Gregory Farnum gfarnum at redhat.com
Thu Oct 18 14:20:44 PDT 2018

On Thu, Oct 18, 2018 at 1:35 PM Bryan Stillwell <bstillwell at godaddy.com> wrote:
> It does look like we're hitting the ms_tcp_read_timeout.  I changed it to 79 seconds and I've had a couple dumps that were hung for ~2m40s (2*ms_tcp_read_timeout) and one that was hung for 8 minutes (6*ms_tcp_read_timeout).
> I agree that 15 minutes (900s) is a long timeout.  Anyone know the reasoning for that decision?

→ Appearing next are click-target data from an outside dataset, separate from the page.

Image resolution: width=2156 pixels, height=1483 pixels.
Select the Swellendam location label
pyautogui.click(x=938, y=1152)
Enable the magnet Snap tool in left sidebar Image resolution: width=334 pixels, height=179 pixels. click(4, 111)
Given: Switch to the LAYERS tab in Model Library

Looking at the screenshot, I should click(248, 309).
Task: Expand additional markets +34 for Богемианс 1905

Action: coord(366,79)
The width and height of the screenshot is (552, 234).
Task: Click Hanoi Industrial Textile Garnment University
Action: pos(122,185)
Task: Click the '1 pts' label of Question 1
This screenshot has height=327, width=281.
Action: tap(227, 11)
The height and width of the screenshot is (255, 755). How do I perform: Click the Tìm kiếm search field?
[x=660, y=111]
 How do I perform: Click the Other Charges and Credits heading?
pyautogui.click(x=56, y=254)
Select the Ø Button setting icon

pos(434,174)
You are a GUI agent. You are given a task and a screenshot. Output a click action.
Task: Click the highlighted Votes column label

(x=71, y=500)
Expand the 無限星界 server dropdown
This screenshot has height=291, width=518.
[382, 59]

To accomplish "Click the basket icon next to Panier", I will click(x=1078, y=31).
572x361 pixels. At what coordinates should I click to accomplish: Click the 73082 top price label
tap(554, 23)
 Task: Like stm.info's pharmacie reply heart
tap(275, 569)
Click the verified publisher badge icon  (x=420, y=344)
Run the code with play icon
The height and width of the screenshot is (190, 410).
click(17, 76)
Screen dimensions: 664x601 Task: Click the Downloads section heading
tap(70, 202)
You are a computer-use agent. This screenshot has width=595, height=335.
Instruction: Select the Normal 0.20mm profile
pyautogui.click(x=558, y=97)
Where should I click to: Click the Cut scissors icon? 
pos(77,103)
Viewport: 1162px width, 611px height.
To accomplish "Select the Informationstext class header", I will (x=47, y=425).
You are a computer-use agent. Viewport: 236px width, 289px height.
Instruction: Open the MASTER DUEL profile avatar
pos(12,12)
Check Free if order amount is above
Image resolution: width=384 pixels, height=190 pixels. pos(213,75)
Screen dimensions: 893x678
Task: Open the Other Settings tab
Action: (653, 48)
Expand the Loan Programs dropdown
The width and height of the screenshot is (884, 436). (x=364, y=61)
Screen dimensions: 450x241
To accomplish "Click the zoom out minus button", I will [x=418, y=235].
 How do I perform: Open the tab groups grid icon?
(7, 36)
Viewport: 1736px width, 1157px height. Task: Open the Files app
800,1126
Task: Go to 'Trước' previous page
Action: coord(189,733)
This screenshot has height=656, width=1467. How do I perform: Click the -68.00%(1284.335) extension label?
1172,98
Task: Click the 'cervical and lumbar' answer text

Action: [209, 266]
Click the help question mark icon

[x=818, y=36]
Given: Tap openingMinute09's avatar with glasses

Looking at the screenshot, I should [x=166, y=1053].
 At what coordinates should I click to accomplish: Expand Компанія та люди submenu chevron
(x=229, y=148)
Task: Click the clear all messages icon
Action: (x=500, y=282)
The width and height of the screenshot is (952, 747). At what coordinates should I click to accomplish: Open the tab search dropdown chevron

I think we picked it because it was long enough to be very sure that a
connection wouldn't time out while it was waiting on some kind of slow
response, but short enough that it would actually go away.
In general, we don't expect it to be an "important" value since
connections shouldn't dangle unless one Ceph entity actually remains
alive that whole time and stops needing to talk to an entity it was
previously using, and establishing a connection takes a few
round-trips but otherwise costs little.

So eg it's not uncommon for an rbd client to hit these disconnects if
it stops using its disk for a while. But there's also very little cost
to keeping the session around.

I wouldn't worry much about turning it down quite a bit, but if it's
changing the behavior of ceph-mgr there's also a ceph-mgr bug that
needs to be resolved. I presume John's link is more useful for that.